Pixel coordinate grounding data:
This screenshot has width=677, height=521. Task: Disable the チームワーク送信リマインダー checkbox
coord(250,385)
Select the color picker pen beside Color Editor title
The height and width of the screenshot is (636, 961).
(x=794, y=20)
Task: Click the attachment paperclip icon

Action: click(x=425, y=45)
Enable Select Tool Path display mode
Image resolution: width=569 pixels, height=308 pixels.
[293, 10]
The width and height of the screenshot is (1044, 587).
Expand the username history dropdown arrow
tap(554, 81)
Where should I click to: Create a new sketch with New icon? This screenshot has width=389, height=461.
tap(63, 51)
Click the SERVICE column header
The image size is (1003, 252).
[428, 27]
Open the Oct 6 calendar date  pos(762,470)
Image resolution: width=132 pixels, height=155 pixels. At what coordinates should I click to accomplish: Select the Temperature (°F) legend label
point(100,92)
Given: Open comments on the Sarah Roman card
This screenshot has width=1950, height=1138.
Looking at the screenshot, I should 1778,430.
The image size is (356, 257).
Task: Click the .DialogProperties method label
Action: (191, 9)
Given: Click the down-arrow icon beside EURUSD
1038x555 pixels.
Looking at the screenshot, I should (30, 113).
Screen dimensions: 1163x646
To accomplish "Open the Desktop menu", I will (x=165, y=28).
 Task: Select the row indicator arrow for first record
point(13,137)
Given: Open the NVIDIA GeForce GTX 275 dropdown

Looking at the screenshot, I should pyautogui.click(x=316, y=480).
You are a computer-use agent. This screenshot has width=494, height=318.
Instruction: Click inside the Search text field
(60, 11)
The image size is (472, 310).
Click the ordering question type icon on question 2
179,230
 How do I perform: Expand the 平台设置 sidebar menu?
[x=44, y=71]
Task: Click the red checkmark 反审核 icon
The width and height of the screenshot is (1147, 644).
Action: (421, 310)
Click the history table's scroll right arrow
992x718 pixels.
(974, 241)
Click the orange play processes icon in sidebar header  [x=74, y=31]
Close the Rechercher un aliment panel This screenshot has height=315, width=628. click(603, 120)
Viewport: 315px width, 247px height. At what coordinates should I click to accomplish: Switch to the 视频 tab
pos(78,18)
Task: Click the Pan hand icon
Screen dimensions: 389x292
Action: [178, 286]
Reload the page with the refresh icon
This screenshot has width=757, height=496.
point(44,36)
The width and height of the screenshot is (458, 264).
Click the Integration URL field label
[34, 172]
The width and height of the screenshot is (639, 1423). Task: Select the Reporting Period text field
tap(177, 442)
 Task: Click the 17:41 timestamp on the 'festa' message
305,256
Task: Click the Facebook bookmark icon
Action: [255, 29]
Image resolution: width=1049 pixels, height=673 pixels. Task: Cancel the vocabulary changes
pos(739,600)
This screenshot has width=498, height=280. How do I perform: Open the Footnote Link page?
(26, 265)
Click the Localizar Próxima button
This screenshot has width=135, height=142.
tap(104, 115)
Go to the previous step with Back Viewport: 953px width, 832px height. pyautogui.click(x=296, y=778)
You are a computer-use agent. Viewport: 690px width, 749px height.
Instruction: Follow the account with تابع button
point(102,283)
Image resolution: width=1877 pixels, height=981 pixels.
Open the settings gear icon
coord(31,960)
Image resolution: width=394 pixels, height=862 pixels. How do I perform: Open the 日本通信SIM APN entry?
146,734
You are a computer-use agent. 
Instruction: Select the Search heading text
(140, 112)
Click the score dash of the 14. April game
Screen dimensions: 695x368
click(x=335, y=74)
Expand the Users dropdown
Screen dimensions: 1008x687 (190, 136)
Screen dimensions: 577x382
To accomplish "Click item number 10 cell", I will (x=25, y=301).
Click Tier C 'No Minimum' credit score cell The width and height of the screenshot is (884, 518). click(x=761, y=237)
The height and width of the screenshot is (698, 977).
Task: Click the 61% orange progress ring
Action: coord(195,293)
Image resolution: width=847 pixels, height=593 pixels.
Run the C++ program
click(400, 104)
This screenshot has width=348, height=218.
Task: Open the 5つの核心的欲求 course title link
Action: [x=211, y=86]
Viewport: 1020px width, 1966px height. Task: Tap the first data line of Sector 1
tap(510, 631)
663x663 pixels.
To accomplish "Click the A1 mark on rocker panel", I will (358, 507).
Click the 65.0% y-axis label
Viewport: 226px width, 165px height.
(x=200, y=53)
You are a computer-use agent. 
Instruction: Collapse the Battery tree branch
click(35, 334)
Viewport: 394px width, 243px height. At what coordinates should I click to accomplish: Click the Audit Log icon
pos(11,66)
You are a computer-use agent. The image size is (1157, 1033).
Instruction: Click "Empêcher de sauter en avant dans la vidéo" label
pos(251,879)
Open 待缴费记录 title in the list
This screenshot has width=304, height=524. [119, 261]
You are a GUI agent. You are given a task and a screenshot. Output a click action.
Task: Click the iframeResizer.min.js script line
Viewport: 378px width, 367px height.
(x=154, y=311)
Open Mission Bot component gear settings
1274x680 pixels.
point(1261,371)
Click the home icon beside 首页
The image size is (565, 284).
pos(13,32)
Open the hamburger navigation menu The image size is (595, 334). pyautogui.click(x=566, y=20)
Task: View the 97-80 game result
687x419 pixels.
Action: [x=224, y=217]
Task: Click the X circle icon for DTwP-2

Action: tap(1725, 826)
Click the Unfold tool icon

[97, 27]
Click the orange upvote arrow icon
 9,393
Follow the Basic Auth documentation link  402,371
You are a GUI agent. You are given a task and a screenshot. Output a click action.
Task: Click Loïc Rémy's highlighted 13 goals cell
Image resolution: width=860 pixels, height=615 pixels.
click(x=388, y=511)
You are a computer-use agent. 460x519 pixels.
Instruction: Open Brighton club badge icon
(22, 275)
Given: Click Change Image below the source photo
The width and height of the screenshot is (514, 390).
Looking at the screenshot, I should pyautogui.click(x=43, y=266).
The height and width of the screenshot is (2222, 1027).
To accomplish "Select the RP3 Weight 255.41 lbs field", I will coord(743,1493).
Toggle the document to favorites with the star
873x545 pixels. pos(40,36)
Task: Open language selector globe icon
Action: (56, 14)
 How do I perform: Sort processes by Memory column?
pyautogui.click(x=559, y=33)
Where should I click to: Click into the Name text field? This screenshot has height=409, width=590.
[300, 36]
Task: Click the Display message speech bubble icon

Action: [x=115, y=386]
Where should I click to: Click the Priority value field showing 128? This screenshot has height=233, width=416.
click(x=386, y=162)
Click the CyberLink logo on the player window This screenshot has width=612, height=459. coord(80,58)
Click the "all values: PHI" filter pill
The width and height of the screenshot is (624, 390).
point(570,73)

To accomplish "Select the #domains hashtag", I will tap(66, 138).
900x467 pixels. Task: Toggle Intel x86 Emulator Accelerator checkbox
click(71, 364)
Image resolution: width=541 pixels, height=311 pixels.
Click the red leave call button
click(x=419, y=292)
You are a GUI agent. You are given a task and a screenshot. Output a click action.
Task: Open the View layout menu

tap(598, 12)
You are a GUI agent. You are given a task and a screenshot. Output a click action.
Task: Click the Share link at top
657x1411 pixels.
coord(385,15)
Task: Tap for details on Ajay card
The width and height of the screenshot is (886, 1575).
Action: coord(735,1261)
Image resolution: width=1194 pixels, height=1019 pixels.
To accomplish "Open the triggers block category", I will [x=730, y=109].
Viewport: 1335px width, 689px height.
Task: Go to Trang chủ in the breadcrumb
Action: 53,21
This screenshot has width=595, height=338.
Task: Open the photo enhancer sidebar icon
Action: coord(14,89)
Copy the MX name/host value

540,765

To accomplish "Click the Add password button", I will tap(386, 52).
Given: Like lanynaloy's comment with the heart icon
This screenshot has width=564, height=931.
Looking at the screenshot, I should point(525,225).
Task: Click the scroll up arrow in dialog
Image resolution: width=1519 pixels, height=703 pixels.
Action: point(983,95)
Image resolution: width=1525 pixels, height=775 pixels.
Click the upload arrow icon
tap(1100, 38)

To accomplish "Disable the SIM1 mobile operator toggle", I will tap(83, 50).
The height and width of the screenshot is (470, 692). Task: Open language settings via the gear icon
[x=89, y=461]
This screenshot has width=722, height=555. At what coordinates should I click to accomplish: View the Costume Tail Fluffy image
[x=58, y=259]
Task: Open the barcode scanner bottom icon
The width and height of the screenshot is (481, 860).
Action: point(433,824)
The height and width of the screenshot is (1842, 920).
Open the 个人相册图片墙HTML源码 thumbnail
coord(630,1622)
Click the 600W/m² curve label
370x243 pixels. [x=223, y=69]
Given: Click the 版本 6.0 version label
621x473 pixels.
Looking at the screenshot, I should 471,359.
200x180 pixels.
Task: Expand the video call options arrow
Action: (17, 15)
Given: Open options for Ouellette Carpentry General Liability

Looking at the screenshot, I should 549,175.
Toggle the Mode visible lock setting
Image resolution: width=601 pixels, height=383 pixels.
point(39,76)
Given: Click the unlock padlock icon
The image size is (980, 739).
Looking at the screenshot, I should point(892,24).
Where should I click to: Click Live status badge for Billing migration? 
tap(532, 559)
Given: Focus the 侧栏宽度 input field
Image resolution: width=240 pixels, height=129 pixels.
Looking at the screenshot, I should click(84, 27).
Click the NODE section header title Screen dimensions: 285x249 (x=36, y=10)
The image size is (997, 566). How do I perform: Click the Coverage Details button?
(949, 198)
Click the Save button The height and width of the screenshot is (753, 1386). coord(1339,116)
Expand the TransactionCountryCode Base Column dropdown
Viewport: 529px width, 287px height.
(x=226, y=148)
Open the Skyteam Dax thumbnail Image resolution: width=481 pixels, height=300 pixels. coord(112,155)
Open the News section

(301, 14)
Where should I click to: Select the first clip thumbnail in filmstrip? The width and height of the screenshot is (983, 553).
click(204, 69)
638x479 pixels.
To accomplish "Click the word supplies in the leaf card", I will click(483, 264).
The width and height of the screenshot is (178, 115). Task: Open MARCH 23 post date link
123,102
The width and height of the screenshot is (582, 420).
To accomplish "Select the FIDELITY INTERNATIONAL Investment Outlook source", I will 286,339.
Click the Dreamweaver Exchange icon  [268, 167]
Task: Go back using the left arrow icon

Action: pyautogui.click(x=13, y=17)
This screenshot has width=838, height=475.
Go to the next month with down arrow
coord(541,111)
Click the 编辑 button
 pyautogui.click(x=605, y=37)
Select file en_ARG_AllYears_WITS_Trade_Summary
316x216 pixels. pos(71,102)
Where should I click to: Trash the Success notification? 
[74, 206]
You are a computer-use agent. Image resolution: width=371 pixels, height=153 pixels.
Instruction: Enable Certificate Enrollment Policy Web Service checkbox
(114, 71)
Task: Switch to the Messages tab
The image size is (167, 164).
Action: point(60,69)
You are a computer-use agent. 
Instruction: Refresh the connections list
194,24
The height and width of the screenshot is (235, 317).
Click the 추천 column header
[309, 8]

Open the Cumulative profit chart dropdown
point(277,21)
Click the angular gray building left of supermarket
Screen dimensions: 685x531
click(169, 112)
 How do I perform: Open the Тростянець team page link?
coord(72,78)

* **YOUR OBJECTIVE**
This exercise requires the lines of the entries containing the string "panel".

* **TASK RESULT**
Close the Rechercher un aliment panel This screenshot has height=315, width=628. click(603, 120)
To accomplish "Click the A1 mark on rocker panel", I will (358, 507).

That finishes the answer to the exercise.